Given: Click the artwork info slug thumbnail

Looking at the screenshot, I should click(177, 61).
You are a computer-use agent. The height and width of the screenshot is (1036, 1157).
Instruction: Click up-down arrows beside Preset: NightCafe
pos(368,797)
========================
▶ **TASK DESCRIPTION**
Please quote the lines above word for word, with nothing left out or changed.

▶ **THE COMPLETED TASK**
Given: Click the artwork info slug thumbnail

Looking at the screenshot, I should click(177, 61).
You are a computer-use agent. The height and width of the screenshot is (1036, 1157).
Instruction: Click up-down arrows beside Preset: NightCafe
pos(368,797)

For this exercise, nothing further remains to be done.